Before v1, the preferred hardening path is GitHub artifact attestations for release assets in addition to npm Trusted Publishing provenance.

## Publishing Policy

The release workflow runs `cargo publish --dry-run` for release tags. Publishing is automated when the corresponding channel is configured:

- `CRATES_IO_TOKEN` publishes the crate to crates.io.
- `publish-npm.yml` publishes the platform npm packages first, then the root npm package, through npm Trusted Publishing / GitHub OIDC, without an npm token secret.
- `HOMEBREW_TAP_TOKEN` updates the Homebrew tap formula.

If an optional publishing secret is absent, that channel is skipped without failing the release workflow. The GitHub Release binaries are still built and attached.

Before publishing:

- confirm `Cargo.toml` metadata;
- confirm `package.json` metadata and version;
- review `cargo package --list`;
- run `npm pack --dry-run`;
- run `cargo publish --dry-run`;
- tag from the exact commit that should be published.

See [docs/release.md](release.md) for the full release process.

For RepoPilot 0.11.0, publish the GitHub Release assets first, then the platform
npm packages, then the root npm package. The root `repopilot` package declares
optional dependencies on the platform packages at the same version, so publishing
the root package before the platform packages can create a broken install window.

After publishing, verify:

```bash
npm view repopilot version
for pkg in \
  @repopilot/darwin-arm64 \
  @repopilot/darwin-x64 \
  @repopilot/linux-arm64-gnu \
  @repopilot/linux-x64-gnu \
  @repopilot/win32-x64-msvc; do
  npm view "$pkg" version
done
git ls-remote --tags origin v0.11.0
```

## Homebrew (via tap)

A formula template lives at [`Formula/repopilot.rb`](../Formula/repopilot.rb) in the repo.

RepoPilot uses a custom Homebrew tap, not `homebrew/core`. Homebrew recommends GitHub tap repositories with the `homebrew-` prefix so users can install them with the short `brew tap user/name` form; see [How to Create and Maintain a Tap](https://docs.brew.sh/How-to-Create-and-Maintain-a-Tap).

One-time setup:

1. Create a new GitHub repo **`MykytaStel/homebrew-repopilot`**.
2. Add an empty `Formula/` directory to that repo and commit it.
3. Create a fine-grained GitHub PAT with contents write access to `MykytaStel/homebrew-repopilot`.
4. Add that token to the main `MykytaStel/repopilot` repository as the `HOMEBREW_TAP_TOKEN` Actions secret.
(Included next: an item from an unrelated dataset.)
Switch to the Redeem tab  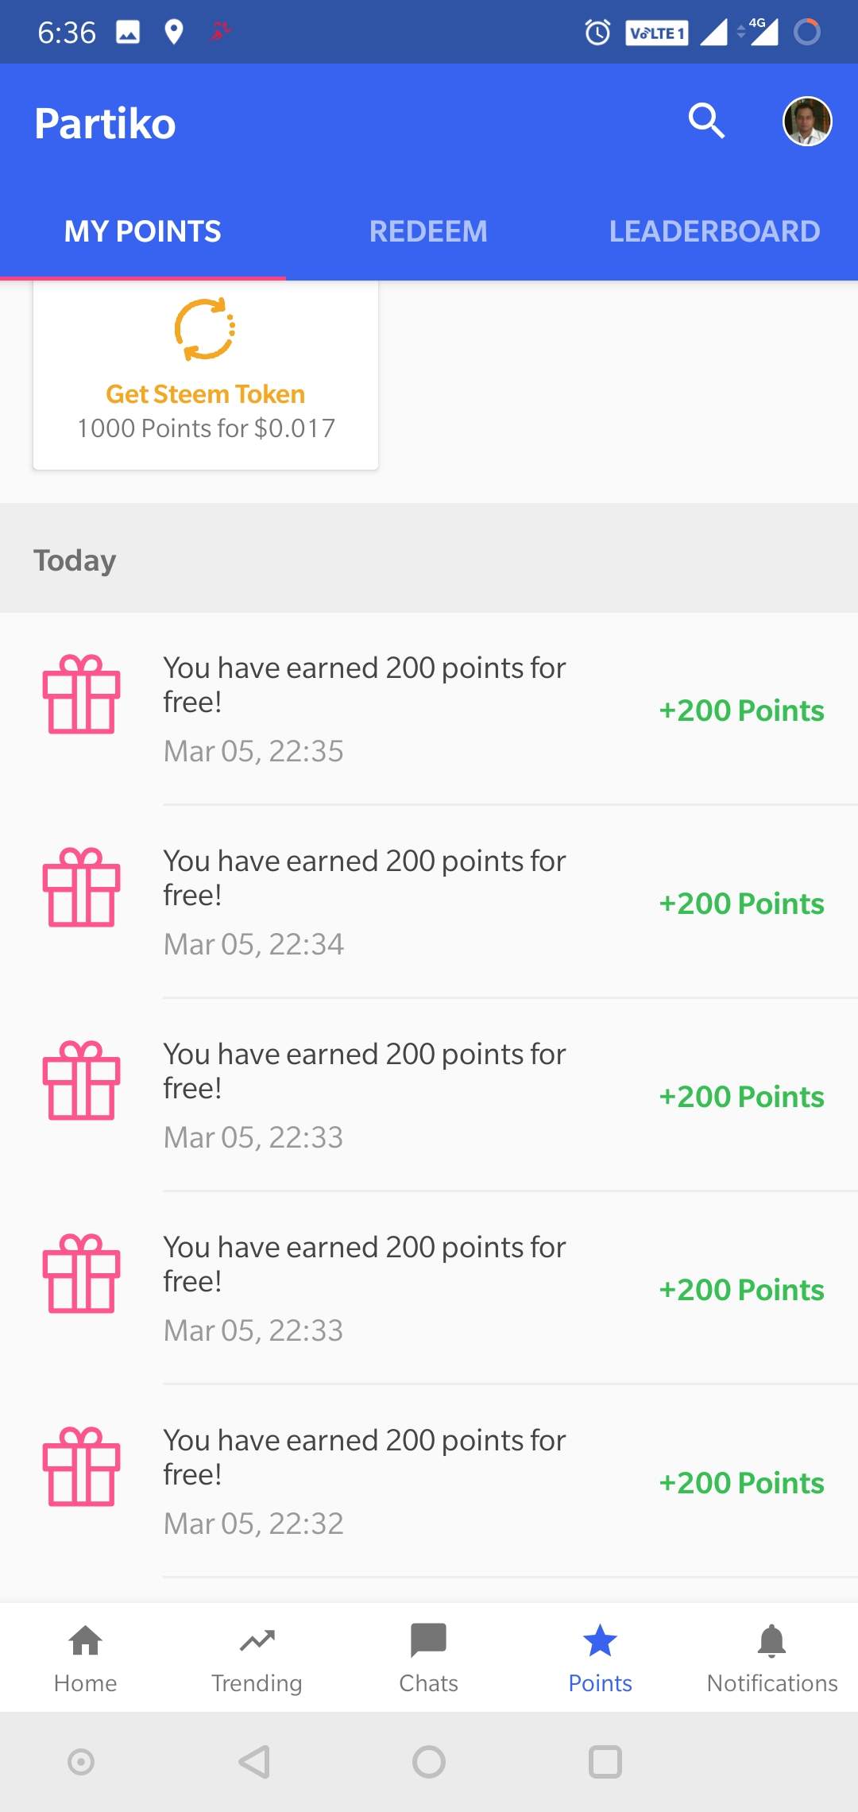point(428,231)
On each release tag, the `update-homebrew-tap` job downloads the GitHub Release artifacts, extracts their SHA256 checksums, replaces the placeholders in `Formula/repopilot.rb`, writes `tap/Formula/repopilot.rb`, and pushes the formula update to the tap.

Users install with:

```bash
brew tap mykytastel/repopilot
brew install repopilot
```

After a release, verify the tap with:

```bash
brew tap mykytastel/repopilot
brew install repopilot
repopilot --version
brew test repopilot
```

If the tap update fails, check that the tap repo exists, the `Formula/` directory exists, `HOMEBREW_TAP_TOKEN` has write permission, and the macOS/Linux `.tar.gz` release artifacts exist.
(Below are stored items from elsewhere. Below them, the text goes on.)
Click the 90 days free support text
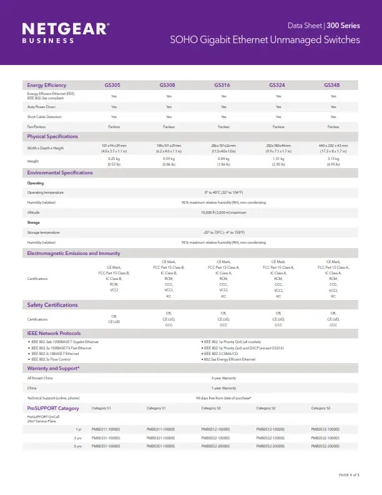The height and width of the screenshot is (495, 382). (x=223, y=398)
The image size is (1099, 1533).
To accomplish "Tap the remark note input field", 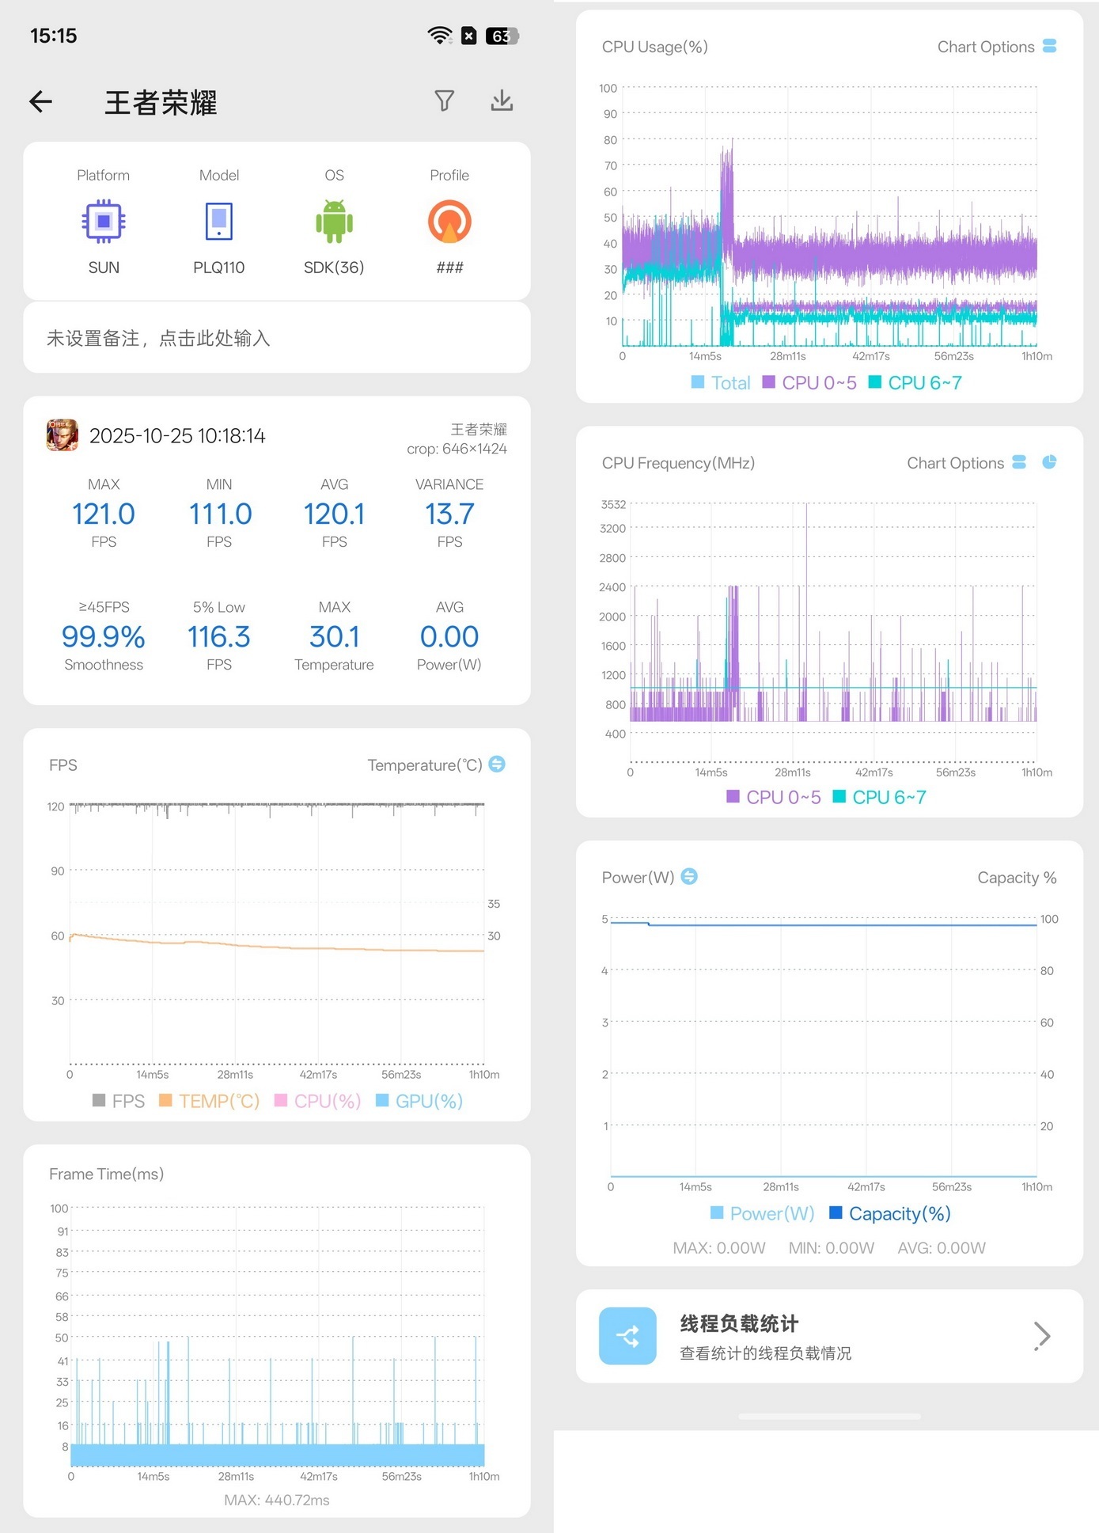I will tap(276, 339).
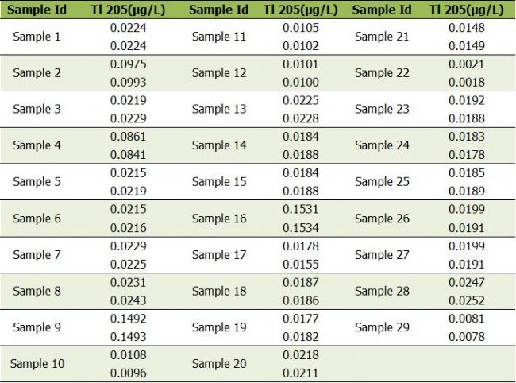Click the middle Sample Id column header
The image size is (516, 383).
click(218, 10)
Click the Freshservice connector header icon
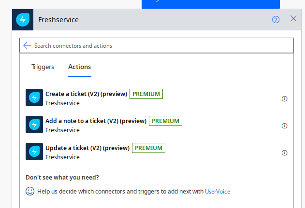Screen dimensions: 305x208 point(23,20)
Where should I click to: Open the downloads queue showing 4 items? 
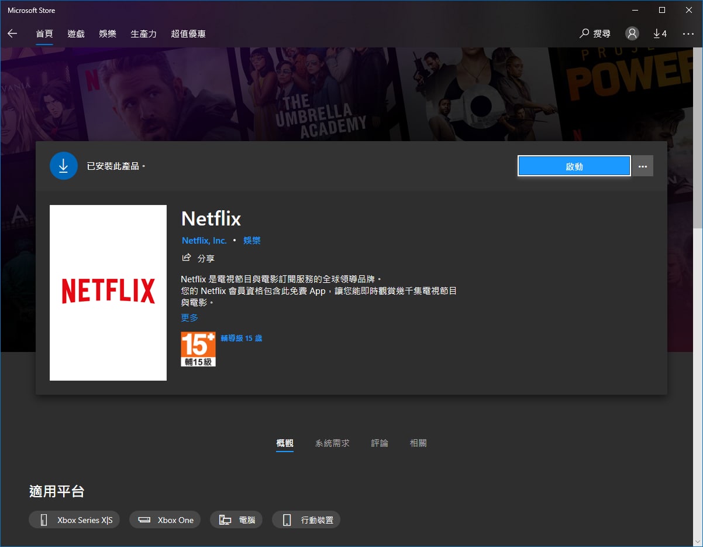click(660, 34)
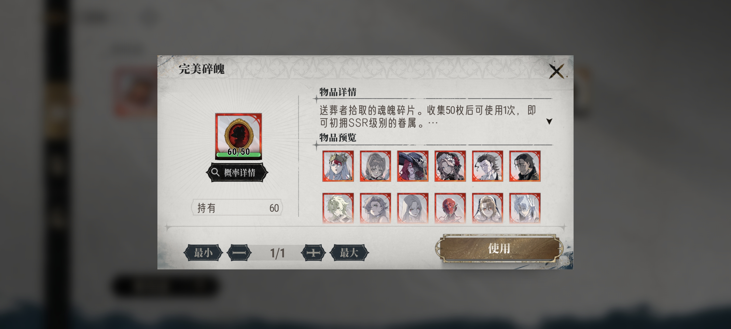Screen dimensions: 731x329
Task: Set quantity to 最小
Action: (203, 253)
## Quick install (curl | bash)

An `install.sh` script is provided in the repo root for one-line installs:

```bash
curl -fsSL https://raw.githubusercontent.com/MykytaStel/repopilot/main/install.sh | bash
```

The script detects OS and architecture, downloads the correct pre-built binary from GitHub
Releases, verifies the SHA256 checksum, and installs to `~/.local/bin`. The checksum
file and a local SHA256 tool (`sha256sum` or `shasum`) are required; installation
aborts for safety if verification cannot be completed.